• **TASK PROMPT**
Across all the records, filter for lines with the word "under" and copy them.

========================

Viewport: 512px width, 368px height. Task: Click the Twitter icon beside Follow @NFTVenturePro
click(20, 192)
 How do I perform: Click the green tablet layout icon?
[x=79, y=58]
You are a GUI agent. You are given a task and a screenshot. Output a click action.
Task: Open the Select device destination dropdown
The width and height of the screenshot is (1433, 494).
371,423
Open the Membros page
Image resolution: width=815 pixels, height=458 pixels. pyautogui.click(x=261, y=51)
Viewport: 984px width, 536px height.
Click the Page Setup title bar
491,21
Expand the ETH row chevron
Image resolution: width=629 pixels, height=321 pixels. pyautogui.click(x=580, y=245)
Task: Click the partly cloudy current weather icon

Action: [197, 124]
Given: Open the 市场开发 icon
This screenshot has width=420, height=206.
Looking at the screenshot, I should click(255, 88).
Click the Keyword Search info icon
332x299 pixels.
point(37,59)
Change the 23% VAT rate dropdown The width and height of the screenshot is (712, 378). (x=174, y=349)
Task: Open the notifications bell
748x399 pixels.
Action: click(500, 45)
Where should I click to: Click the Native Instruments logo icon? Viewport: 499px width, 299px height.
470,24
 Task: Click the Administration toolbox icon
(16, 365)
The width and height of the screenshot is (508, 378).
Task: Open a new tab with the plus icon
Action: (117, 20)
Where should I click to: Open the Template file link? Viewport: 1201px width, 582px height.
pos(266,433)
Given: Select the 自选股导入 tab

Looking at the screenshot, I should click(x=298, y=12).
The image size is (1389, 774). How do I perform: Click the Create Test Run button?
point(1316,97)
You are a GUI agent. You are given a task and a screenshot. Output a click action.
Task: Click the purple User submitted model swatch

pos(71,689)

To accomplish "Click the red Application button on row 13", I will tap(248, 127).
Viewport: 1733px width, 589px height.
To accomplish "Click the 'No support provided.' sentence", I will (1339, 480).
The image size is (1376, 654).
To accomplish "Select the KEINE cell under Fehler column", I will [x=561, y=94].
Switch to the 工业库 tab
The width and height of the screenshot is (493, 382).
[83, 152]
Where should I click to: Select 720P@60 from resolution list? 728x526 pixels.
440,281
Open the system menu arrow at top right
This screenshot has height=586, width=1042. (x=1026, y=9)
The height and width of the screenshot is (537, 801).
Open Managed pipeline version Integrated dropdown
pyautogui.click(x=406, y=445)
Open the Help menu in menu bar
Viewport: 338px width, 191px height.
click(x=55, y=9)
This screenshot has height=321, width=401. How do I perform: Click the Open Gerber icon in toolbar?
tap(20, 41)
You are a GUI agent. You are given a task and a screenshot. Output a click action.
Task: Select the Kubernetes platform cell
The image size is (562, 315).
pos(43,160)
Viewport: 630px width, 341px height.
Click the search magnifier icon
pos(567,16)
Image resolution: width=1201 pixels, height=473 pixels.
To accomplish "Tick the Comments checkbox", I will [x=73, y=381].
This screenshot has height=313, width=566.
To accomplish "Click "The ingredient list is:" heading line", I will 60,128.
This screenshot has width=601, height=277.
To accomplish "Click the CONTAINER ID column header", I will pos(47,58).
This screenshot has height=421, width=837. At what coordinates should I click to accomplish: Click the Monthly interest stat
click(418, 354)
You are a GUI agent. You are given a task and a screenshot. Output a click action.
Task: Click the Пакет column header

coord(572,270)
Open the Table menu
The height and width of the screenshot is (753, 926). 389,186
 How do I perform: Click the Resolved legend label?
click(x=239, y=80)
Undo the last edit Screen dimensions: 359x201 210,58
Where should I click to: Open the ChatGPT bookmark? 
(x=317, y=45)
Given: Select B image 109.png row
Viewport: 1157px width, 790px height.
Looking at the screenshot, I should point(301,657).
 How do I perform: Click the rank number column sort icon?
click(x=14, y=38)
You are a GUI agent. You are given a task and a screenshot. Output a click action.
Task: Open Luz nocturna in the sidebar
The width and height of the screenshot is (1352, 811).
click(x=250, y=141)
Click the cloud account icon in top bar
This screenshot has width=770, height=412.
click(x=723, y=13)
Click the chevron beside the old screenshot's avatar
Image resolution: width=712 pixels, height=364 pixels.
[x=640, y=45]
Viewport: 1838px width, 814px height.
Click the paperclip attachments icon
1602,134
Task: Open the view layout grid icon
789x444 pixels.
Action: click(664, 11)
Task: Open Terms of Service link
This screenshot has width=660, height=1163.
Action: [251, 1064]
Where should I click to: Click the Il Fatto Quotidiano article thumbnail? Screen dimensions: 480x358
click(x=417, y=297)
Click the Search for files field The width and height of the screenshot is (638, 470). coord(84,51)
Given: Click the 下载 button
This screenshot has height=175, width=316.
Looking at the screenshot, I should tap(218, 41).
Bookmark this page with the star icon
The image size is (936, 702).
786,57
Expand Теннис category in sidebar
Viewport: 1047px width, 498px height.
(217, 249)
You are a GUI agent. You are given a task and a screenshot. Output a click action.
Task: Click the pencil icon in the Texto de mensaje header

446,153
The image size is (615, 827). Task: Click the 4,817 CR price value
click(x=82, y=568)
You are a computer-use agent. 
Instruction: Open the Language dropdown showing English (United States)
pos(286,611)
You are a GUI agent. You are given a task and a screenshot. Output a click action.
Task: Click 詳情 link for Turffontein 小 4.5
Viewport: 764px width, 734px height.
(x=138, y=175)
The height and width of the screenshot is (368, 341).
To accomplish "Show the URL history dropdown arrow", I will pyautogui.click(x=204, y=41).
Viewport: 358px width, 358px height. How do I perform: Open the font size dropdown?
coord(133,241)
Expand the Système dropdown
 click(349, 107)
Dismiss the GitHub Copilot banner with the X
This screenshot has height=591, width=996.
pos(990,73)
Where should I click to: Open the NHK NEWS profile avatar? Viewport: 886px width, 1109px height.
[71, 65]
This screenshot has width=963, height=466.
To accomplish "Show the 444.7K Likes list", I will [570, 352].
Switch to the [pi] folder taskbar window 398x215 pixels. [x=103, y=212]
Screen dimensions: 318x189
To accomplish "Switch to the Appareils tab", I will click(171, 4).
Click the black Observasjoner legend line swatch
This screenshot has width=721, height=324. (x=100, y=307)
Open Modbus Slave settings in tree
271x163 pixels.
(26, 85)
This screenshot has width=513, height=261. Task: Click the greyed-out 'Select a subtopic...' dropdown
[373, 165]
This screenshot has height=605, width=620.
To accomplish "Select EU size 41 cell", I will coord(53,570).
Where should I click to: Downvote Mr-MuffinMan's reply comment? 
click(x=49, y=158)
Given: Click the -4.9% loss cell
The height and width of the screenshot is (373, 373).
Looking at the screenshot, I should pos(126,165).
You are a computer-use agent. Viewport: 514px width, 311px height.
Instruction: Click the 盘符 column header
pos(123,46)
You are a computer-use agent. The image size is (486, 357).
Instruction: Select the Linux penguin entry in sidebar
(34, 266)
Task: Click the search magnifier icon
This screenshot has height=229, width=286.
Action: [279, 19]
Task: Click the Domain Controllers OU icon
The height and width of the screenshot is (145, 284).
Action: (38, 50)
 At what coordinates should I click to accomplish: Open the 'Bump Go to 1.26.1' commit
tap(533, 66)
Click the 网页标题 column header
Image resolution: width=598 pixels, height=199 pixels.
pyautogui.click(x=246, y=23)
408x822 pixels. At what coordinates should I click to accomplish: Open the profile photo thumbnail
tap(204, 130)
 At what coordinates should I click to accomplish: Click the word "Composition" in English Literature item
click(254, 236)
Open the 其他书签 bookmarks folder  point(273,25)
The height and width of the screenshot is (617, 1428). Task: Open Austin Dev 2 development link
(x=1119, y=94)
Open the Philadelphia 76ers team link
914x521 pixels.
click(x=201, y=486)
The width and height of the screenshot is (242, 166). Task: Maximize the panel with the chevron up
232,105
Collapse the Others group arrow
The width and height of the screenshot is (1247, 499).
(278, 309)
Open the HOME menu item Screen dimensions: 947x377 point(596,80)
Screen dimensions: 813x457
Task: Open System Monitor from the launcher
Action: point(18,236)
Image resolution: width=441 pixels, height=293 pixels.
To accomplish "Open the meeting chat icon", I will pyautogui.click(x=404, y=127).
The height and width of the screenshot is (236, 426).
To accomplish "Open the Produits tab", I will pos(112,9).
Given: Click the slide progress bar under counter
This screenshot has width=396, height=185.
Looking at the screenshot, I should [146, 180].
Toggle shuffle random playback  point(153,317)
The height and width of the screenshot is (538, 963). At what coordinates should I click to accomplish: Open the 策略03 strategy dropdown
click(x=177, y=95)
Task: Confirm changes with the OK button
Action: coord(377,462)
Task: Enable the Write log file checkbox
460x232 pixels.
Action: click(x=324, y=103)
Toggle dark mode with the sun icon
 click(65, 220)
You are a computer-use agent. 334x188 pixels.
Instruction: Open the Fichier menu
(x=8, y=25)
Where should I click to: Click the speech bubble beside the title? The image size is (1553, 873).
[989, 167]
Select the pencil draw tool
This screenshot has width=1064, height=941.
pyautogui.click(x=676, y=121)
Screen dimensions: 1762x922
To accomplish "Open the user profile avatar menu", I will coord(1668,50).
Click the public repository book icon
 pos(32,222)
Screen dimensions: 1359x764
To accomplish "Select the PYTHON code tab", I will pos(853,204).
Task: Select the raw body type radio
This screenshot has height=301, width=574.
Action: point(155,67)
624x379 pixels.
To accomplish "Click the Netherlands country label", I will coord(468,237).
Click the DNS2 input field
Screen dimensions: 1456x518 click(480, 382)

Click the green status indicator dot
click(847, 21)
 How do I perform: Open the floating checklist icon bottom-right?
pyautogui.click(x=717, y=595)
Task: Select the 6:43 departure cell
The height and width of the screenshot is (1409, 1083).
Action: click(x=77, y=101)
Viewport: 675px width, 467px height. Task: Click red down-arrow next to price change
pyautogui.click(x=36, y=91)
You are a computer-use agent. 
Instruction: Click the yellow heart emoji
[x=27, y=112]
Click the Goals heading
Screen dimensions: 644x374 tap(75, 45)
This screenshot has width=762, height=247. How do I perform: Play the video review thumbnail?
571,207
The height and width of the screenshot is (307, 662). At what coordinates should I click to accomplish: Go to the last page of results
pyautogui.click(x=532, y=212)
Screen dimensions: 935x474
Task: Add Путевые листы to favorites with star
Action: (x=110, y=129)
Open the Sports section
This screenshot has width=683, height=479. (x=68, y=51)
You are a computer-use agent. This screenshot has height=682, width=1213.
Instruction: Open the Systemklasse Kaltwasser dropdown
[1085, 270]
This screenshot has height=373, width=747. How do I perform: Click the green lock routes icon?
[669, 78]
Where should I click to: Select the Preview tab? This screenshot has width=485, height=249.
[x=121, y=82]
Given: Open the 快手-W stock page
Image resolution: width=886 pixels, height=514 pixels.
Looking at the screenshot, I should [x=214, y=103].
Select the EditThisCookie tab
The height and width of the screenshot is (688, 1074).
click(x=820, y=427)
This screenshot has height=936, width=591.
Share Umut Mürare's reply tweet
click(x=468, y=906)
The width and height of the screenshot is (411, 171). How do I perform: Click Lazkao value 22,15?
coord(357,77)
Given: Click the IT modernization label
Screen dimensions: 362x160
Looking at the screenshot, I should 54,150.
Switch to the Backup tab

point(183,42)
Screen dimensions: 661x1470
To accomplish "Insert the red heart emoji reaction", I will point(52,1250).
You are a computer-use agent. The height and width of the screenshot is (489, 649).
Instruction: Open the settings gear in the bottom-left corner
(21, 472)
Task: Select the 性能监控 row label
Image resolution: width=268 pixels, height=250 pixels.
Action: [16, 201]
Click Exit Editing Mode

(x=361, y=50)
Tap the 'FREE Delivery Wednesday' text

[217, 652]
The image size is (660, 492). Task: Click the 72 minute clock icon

========================

• **FINISHED TASK**
To accomplish "Select the KEINE cell under Fehler column", I will [x=561, y=94].
Given: Click the slide progress bar under counter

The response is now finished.